If the wealthy sense assured approximately the future, they spend. But in case you step again and have a look at the bigger image – luxury spending appears not anything like the “satisfied days are here once more” picture painted by way of the S&P 500 Index right now.
For example, the parents at Fashionable & Terrible’s keep a Global luxurious Index that tracks 30 of the most important publicly traded companies in the global purchase discretionary quarter.
We are talking the likes of Tesla, LVMH Moët Vuitton, Diageo, Daimler AG, BMW,
Pernod Ricard or even Nike. Yet S&P’s Global luxurious Index peaked nearly 3 years in the past in July 2014. For the reason that then, It is down about thirteen%.
Themed exchange-traded funds (ETFs) of the identical type, including the SPDR Global patron Discretionary zone ETF, offer comparable consequences.
So what is this movement on the luxurious spending front announcing? One could think that the world has to be racing beforehand, awaiting an inflow of recent discretionary spending amid a promised Trumpian tax cut and a resurgent weather for domestic capital investment with decrease regulatory hurdles.
Or we are able to parse it in sections and say It’s all approximately China’s corruption crackdown and that its wealthy aren’t spending so freely anymore… That the U.S. Hedge fund titans of years past are not huge spenders now both, On the grounds that they’re underperforming the broader marketplace and their investors are leaving in droves… That, possibly, this is one market this is just taking a breather.
Off The Record With Binary Options
Human beings need to realize off the document if you can, in reality, make money trading binary options. Depending on the sort of reviews you stumble upon on this league, don’t be short responsible the alternative, if preparations have been not made earlier than you lost everything. That usually starts with studying the basics of the enterprise. This may range from knowing a way to place a name option to understanding which oscillators paintings pleasant for you. It may additionally suggest you took the time to examine the terminology of the industry so that you recognize what you’re doing while putting a trade. Every other crucial aspect whilst you are buying and selling binary options, is that where there may be high praise, there is also a high threat. Willing to take danger is some thing to by no means play with however put together your self to a minimal in which you still earnings.
1. Preparing Your Mind.
Most significantly when buying and selling binary alternatives, is being inside the right attitude.
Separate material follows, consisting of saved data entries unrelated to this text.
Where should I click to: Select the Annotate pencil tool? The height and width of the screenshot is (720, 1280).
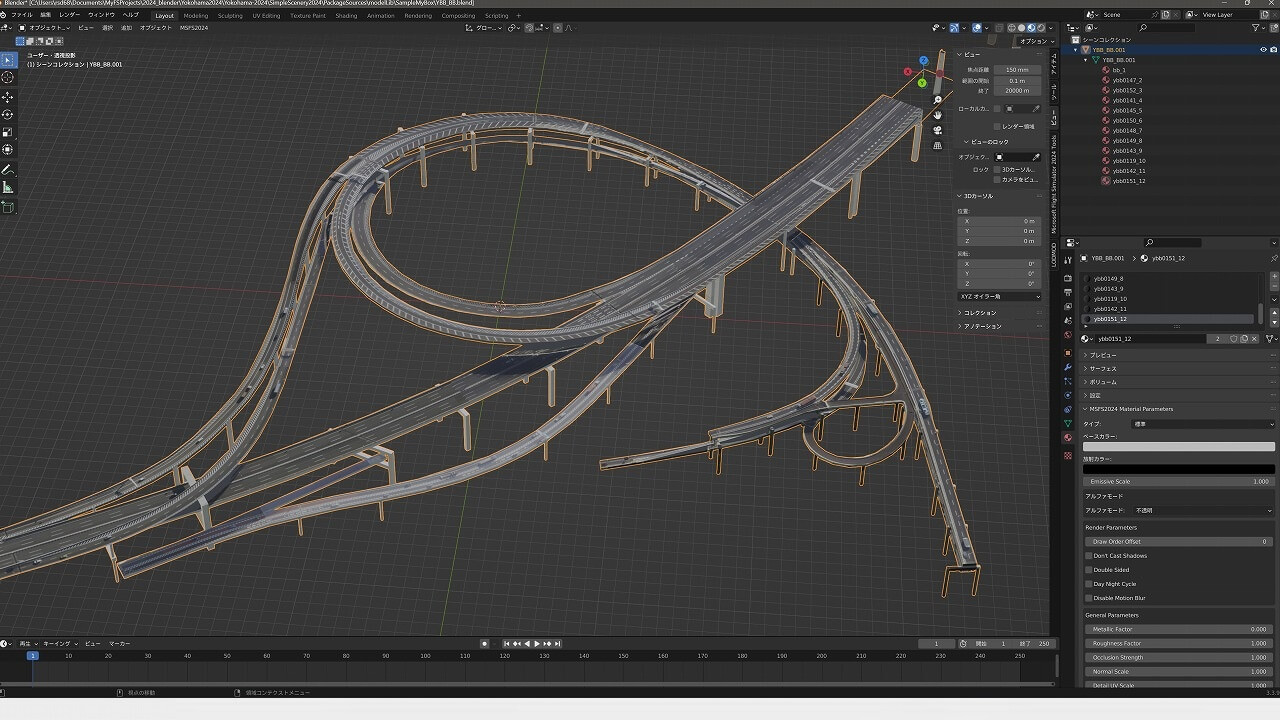8,169
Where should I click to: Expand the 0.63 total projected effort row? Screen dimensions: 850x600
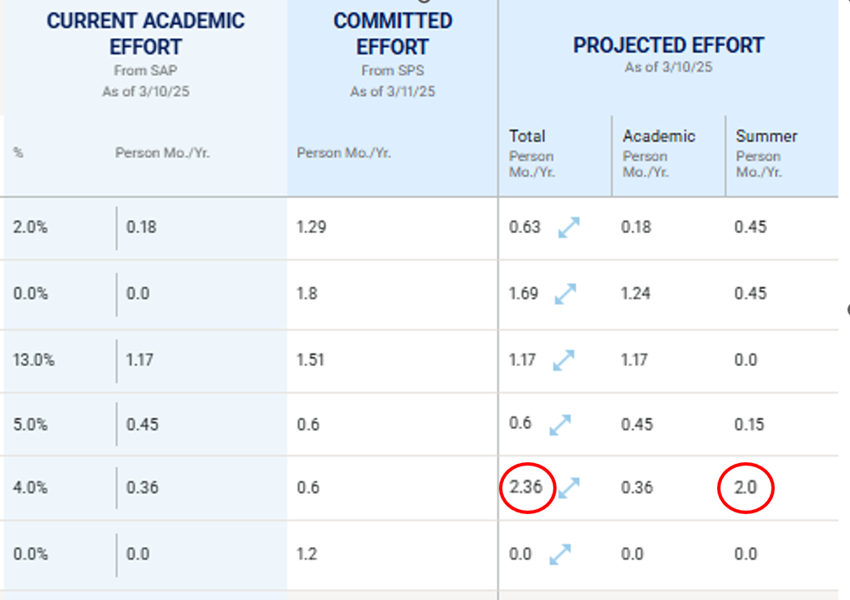click(x=569, y=227)
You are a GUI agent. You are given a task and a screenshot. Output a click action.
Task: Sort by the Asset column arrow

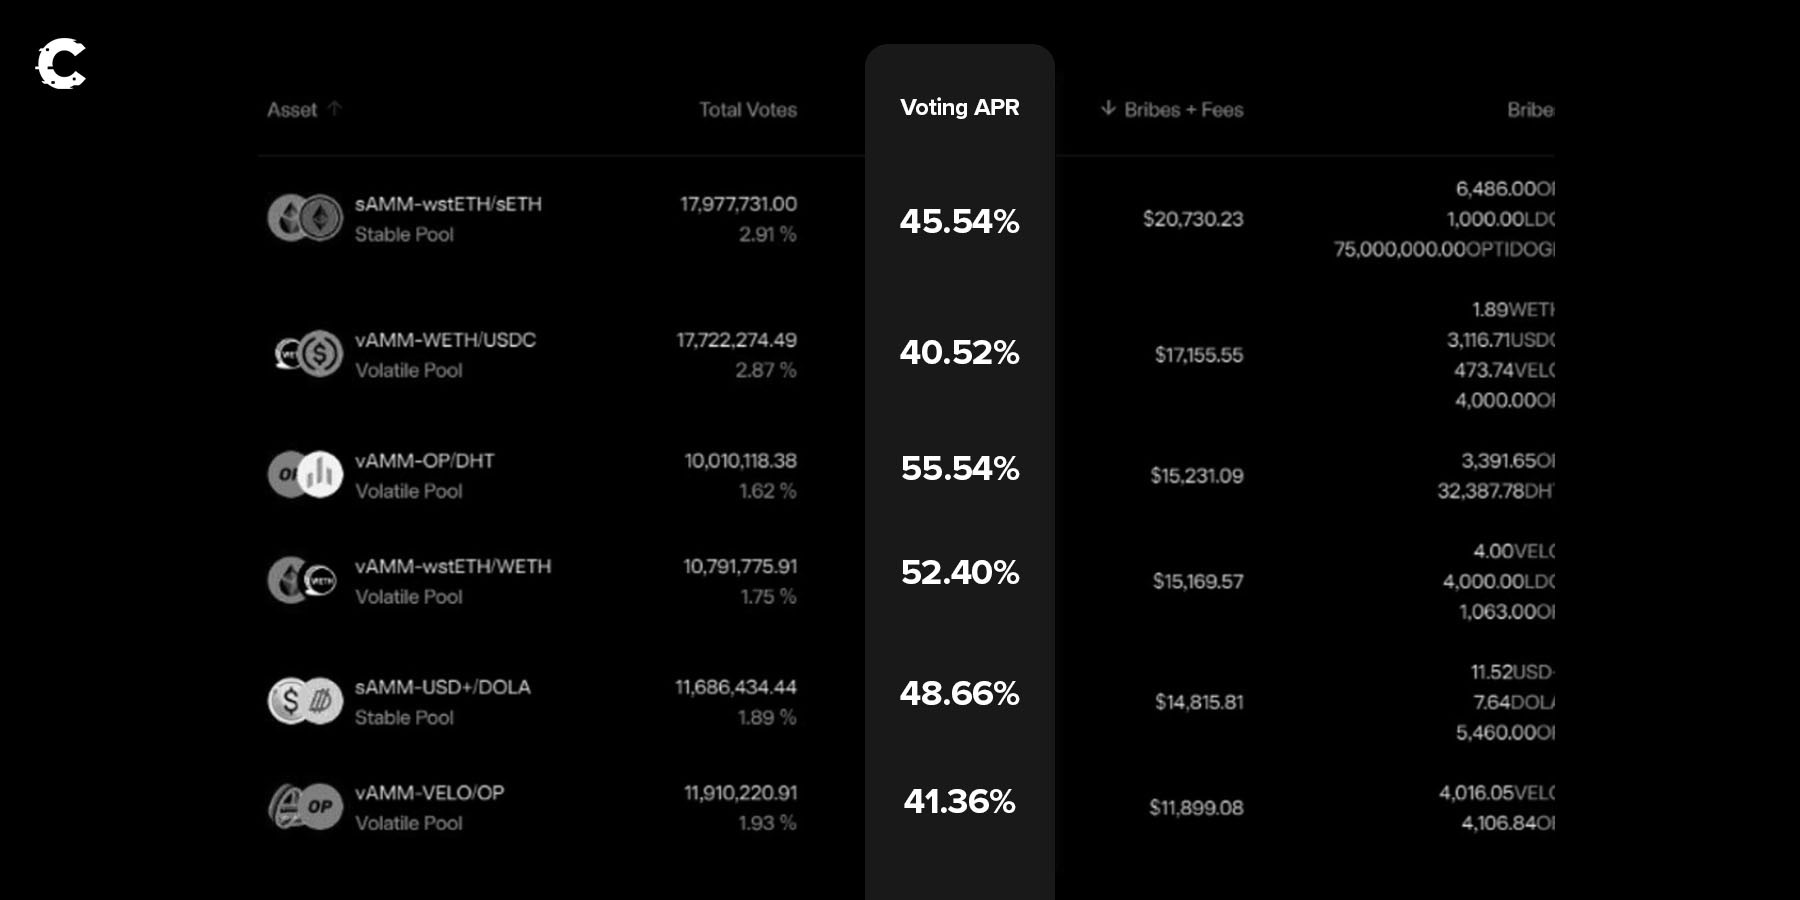point(334,109)
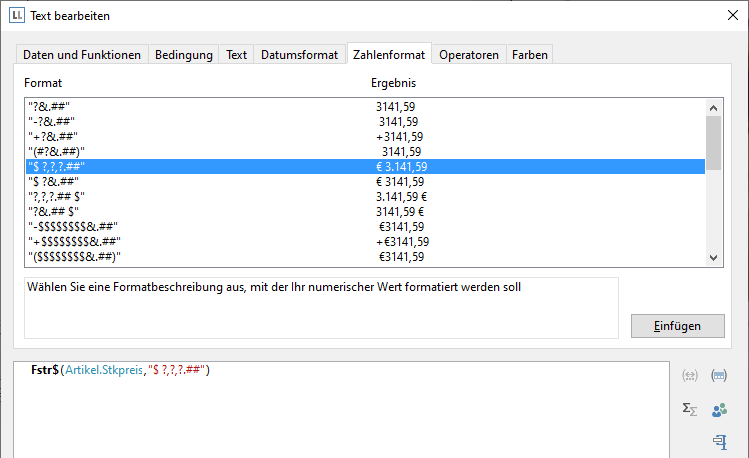
Task: Select the "($$$$$$$$&.##)" format entry
Action: click(x=75, y=257)
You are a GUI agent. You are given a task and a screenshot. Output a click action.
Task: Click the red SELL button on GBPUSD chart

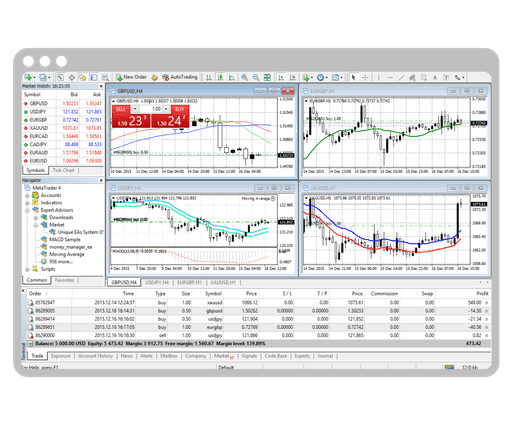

Feelings want to no longer be involved. while your Emotions upward push after losing four trades in a row, your heart has a tendency to sense like it is pounding out of your chest. Controlling your Emotions can start with having a blueprint whilst you are trading. in no way veer from it. This reduces your risk. If you treat your buying and selling like gambling, you’ll lose ever time. A success buyers don’t look at a chart and vicinity a change without studying the information they collect earlier than making the trade. Like stated before, you practice this for your demo account.
2. learn The Terminology.
If you are aiming to be a Successful dealer, it is nice to analyze the terminology of the enterprise. There may be plenty of assets to acquire information from and examine the lingo of buying and selling binary alternatives. It does not take lengthy to analyze, but you do should recognize what a name choice is and what’s a placed option. If you are the use of a candle stick chart, realize what it method when you see a protracted wick on the top of a candle stick. Do you recognize what a hammerhead is? Matters of this nature are a few simple situations to understand.
    Originally posted 2016-08-28 04:36:37.